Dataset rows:
+ + + +

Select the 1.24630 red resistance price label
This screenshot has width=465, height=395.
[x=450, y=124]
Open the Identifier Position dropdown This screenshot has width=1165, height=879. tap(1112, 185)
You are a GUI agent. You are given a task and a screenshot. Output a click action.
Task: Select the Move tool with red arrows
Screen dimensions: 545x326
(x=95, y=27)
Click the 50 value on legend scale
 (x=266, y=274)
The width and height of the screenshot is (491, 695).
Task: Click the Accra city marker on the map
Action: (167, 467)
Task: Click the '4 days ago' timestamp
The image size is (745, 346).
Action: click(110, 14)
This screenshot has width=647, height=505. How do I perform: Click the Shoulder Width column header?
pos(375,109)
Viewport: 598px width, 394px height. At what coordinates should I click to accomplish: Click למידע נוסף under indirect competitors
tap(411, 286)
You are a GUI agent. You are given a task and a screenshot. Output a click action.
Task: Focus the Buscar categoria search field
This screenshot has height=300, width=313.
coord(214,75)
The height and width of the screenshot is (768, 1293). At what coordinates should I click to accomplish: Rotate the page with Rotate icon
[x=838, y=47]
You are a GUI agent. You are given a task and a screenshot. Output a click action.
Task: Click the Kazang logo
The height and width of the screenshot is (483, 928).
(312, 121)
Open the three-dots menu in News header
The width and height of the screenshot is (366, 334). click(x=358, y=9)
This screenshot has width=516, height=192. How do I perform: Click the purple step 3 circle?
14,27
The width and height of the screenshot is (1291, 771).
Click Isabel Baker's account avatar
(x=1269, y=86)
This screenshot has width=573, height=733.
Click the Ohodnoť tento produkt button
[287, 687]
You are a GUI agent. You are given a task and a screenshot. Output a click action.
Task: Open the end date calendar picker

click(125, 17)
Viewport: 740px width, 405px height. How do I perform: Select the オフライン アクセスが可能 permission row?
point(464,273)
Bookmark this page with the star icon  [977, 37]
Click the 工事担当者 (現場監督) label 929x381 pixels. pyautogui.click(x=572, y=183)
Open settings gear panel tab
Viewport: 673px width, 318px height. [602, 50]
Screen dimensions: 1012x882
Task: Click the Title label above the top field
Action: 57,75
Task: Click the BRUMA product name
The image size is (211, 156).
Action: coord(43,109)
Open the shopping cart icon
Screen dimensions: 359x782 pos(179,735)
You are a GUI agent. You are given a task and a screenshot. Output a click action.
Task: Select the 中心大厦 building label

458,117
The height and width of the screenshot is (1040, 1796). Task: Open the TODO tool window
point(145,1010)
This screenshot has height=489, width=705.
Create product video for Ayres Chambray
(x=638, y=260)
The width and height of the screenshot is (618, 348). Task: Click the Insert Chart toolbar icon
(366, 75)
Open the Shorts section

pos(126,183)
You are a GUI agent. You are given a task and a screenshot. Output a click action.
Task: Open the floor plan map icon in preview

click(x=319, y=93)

+ + + +

[DESCRIPTION OF THE TASK]: Please rewrite the material above, replacing every "GUI agent" with "screen assistant" and leaving everything else unchanged.

[WORKED SOLUTION]:
Select the 1.24630 red resistance price label
This screenshot has width=465, height=395.
[x=450, y=124]
Open the Identifier Position dropdown This screenshot has width=1165, height=879. tap(1112, 185)
You are a screen assistant. You are given a task and a screenshot. Output a click action.
Task: Select the Move tool with red arrows
Screen dimensions: 545x326
(x=95, y=27)
Click the 50 value on legend scale
 (x=266, y=274)
The width and height of the screenshot is (491, 695).
Task: Click the Accra city marker on the map
Action: (167, 467)
Task: Click the '4 days ago' timestamp
The image size is (745, 346).
Action: click(110, 14)
This screenshot has width=647, height=505. How do I perform: Click the Shoulder Width column header?
pos(375,109)
Viewport: 598px width, 394px height. At what coordinates should I click to accomplish: Click למידע נוסף under indirect competitors
tap(411, 286)
You are a screen assistant. You are given a task and a screenshot. Output a click action.
Task: Focus the Buscar categoria search field
This screenshot has height=300, width=313.
coord(214,75)
The height and width of the screenshot is (768, 1293). At what coordinates should I click to accomplish: Rotate the page with Rotate icon
[x=838, y=47]
You are a screen assistant. You are given a task and a screenshot. Output a click action.
Task: Click the Kazang logo
The height and width of the screenshot is (483, 928).
(312, 121)
Open the three-dots menu in News header
The width and height of the screenshot is (366, 334). click(x=358, y=9)
This screenshot has width=516, height=192. How do I perform: Click the purple step 3 circle?
14,27
The width and height of the screenshot is (1291, 771).
Click Isabel Baker's account avatar
(x=1269, y=86)
This screenshot has width=573, height=733.
Click the Ohodnoť tento produkt button
[287, 687]
You are a screen assistant. You are given a task and a screenshot. Output a click action.
Task: Open the end date calendar picker

click(125, 17)
Viewport: 740px width, 405px height. How do I perform: Select the オフライン アクセスが可能 permission row?
point(464,273)
Bookmark this page with the star icon  [977, 37]
Click the 工事担当者 (現場監督) label 929x381 pixels. pyautogui.click(x=572, y=183)
Open settings gear panel tab
Viewport: 673px width, 318px height. [602, 50]
Screen dimensions: 1012x882
Task: Click the Title label above the top field
Action: 57,75
Task: Click the BRUMA product name
The image size is (211, 156).
Action: coord(43,109)
Open the shopping cart icon
Screen dimensions: 359x782 pos(179,735)
You are a screen assistant. You are given a task and a screenshot. Output a click action.
Task: Select the 中心大厦 building label

458,117
The height and width of the screenshot is (1040, 1796). Task: Open the TODO tool window
point(145,1010)
This screenshot has height=489, width=705.
Create product video for Ayres Chambray
(x=638, y=260)
The width and height of the screenshot is (618, 348). Task: Click the Insert Chart toolbar icon
(366, 75)
Open the Shorts section

pos(126,183)
You are a screen assistant. You are given a task and a screenshot. Output a click action.
Task: Open the floor plan map icon in preview

click(x=319, y=93)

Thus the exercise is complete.